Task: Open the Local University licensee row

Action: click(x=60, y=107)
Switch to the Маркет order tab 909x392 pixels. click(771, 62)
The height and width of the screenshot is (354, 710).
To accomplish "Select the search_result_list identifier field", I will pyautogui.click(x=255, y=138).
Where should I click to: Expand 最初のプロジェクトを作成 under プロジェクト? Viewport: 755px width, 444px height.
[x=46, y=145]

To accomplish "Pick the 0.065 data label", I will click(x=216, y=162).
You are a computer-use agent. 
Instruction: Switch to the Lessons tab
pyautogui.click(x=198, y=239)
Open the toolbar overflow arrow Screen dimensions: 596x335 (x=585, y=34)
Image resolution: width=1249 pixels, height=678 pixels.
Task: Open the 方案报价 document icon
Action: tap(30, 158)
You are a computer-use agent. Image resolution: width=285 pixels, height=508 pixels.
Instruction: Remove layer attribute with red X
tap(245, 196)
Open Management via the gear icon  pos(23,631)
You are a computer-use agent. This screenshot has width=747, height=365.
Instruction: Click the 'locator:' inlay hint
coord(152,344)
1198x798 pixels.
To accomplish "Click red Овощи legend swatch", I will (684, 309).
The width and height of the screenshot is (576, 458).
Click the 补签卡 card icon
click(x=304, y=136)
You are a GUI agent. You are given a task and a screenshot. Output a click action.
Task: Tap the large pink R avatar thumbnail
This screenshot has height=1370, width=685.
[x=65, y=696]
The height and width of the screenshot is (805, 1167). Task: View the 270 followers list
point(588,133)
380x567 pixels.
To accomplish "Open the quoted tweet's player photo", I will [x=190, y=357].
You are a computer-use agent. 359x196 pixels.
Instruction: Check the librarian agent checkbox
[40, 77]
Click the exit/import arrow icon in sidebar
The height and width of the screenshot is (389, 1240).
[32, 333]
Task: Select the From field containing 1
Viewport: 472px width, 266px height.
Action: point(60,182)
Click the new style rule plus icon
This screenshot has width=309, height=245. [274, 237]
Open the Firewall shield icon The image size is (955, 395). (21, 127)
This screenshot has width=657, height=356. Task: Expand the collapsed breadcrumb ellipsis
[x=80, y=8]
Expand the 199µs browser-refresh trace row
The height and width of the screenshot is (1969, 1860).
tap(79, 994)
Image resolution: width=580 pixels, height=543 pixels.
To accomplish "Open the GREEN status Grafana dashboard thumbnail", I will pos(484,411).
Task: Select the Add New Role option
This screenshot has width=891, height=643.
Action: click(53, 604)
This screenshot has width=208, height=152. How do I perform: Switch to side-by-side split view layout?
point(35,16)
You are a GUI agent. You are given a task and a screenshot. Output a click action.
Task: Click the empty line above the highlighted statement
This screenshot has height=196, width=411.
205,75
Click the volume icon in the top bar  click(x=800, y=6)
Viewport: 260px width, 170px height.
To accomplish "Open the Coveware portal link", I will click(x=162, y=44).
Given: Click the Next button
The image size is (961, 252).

◇ ◇ ◇ ◇ ◇ ◇ ◇

EXERCISE -
Lay out the rows above as a numbered list, leaving out the blank lines.

REPLY -
1. Task: Open the Local University licensee row
2. Action: click(x=60, y=107)
3. Switch to the Маркет order tab 909x392 pixels. click(771, 62)
4. The height and width of the screenshot is (354, 710).
5. To accomplish "Select the search_result_list identifier field", I will pyautogui.click(x=255, y=138).
6. Where should I click to: Expand 最初のプロジェクトを作成 under プロジェクト? Viewport: 755px width, 444px height.
7. [x=46, y=145]
8. To accomplish "Pick the 0.065 data label", I will click(x=216, y=162).
9. You are a computer-use agent. 
10. Instruction: Switch to the Lessons tab
11. pyautogui.click(x=198, y=239)
12. Open the toolbar overflow arrow Screen dimensions: 596x335 (x=585, y=34)
13. Image resolution: width=1249 pixels, height=678 pixels.
14. Task: Open the 方案报价 document icon
15. Action: tap(30, 158)
16. You are a computer-use agent. Image resolution: width=285 pixels, height=508 pixels.
17. Instruction: Remove layer attribute with red X
18. tap(245, 196)
19. Open Management via the gear icon  pos(23,631)
20. You are a computer-use agent. This screenshot has width=747, height=365.
21. Instruction: Click the 'locator:' inlay hint
22. coord(152,344)
23. 1198x798 pixels.
24. To accomplish "Click red Овощи legend swatch", I will (684, 309).
25. The width and height of the screenshot is (576, 458).
26. Click the 补签卡 card icon
27. click(x=304, y=136)
28. You are a GUI agent. You are given a task and a screenshot. Output a click action.
29. Task: Tap the large pink R avatar thumbnail
30. This screenshot has height=1370, width=685.
31. [x=65, y=696]
32. The height and width of the screenshot is (805, 1167). Task: View the 270 followers list
33. point(588,133)
34. 380x567 pixels.
35. To accomplish "Open the quoted tweet's player photo", I will [x=190, y=357].
36. You are a computer-use agent. 359x196 pixels.
37. Instruction: Check the librarian agent checkbox
38. [40, 77]
39. Click the exit/import arrow icon in sidebar
40. The height and width of the screenshot is (389, 1240).
41. [32, 333]
42. Task: Select the From field containing 1
43. Viewport: 472px width, 266px height.
44. Action: point(60,182)
45. Click the new style rule plus icon
46. This screenshot has width=309, height=245. [274, 237]
47. Open the Firewall shield icon The image size is (955, 395). (21, 127)
48. This screenshot has width=657, height=356. Task: Expand the collapsed breadcrumb ellipsis
49. [x=80, y=8]
50. Expand the 199µs browser-refresh trace row
51. The height and width of the screenshot is (1969, 1860).
52. tap(79, 994)
53. Image resolution: width=580 pixels, height=543 pixels.
54. To accomplish "Open the GREEN status Grafana dashboard thumbnail", I will pos(484,411).
55. Task: Select the Add New Role option
56. This screenshot has width=891, height=643.
57. Action: click(53, 604)
58. This screenshot has width=208, height=152. How do I perform: Switch to side-by-side split view layout?
59. point(35,16)
60. You are a GUI agent. You are given a task and a screenshot. Output a click action.
61. Task: Click the empty line above the highlighted statement
62. This screenshot has height=196, width=411.
63. 205,75
64. Click the volume icon in the top bar  click(x=800, y=6)
65. Viewport: 260px width, 170px height.
66. To accomplish "Open the Coveware portal link", I will click(x=162, y=44).
67. Given: Click the Next button
68. The image size is (961, 252).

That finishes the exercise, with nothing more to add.